Issue AAIC's Argument Metro's Argument Held
Whether Metro is an "additional insured" under the ML blanket provision (liable for ARS’s employment-practices/wrongful acts) Insurer: Metro is not covered as an additional insured because the underlying complaint does not allege Metro’s liability is derivative or that Metro is liable for ARS’s acts Metro: The complaint sought to hold it liable for ARS’s employment-practices/wrongful acts, so the blanket additional-insured clause applies Denied — Metro is not an additional insured under the blanket clause because the complaint alleges Metro’s direct liability, not derivative liability for ARS’s misconduct
Whether Metro is an "insured" as a partner or joint venturer with ARS under policy definitions Insurer: The complaint does not necessarily allege a joint venture under Illinois law; Metro’s contracts disclaim a joint venture Metro: Complaint repeatedly alleges joint operation/joint employment of the Rescue Squad, so it is potentially a joint venturer and thus an insured Held for Metro — allegations of joint operation/employment potentially establish joint venture status; doubt resolved for insured; duty to defend triggered
Whether the underlying allegations arguably fall within policy coverage (employment practices, wrongful acts, bodily injury) Insurer: Some claims implicate intentional conduct; wrongful-acts coverage requires damages that were unexpected/unintentional; sexual-abuse exclusion may apply Metro: Complaint alleges sexual harassment, negligent supervision/retention (ML wrongful acts/employment practices) and battery (GL bodily injury) Held for Metro — complaint alleges employment-practices injuries, wrongful acts (negligent supervision/retention), and bodily injury (battery); AAIC forfeited contest on employment-practices and bodily-injury coverage and did not adequately rebut wrongful-acts coverage
Whether the sexual-abuse exclusion bars coverage Insurer: Exclusion for sexual abuse applies to alleged sexual misconduct Metro: Many allegations fit the policy’s separate definition of "sexual harassment," which the exclusion excludes from "sexual abuse" Held for Metro — the complaint primarily alleges "sexual harassment" as defined in the policy (which is not within the sexual-abuse exclusion); exclusion does not bar coverage for the employment-practices and negligence claims

Key Cases Cited

  • Pekin Ins.
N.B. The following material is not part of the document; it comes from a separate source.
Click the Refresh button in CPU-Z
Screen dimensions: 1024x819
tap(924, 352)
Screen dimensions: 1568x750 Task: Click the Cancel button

Co. v. Wilson, 237 Ill.2d 446 (Illinois 2010) (insurer’s duty to defend is triggered if complaint alleges facts that fall within or potentially within coverage)
  • Koloms v. American States Ins. Co., 177 Ill.2d 473 (Illinois 1997) (insurance-policy construction follows plain meaning; ambiguities construed against insurer)
  • Schuchman v. State Auto Prop. & Cas. Ins. Co., 733 F.3d 231 (7th Cir. 2013) (insurance-policy interpretation and ambiguity rules)
  • Employers Ins. of Wausau v. Ehlco Liquidating Trust, 186 Ill.2d 127 (Illinois 1999) (doubt on duty-to-defend resolved in insured’s favor)
  • Outboard Marine Corp. v. Liberty Mutual Ins. Co., 154 Ill.2d 90 (Illinois 1992) (duty to indemnify arises when insured’s liability to third party is determined)
  • Valley Forge Ins. Co. v. Swiderski Electronics, Inc., 223 Ill.2d 352 (Illinois 2006) (plain, ordinary, and popular meaning applied to undefined policy terms)
Read the full case

Case Details

Case Name: American Alternative Insurance v. Metro Paramedic Services, Inc.
Court Name: District Court, N.D. Illinois
Date Published: Dec 12, 2014
Citation: 75 F. Supp. 3d 833
Docket Number: No. 14 C 01235
Court Abbreviation: N.D. Ill.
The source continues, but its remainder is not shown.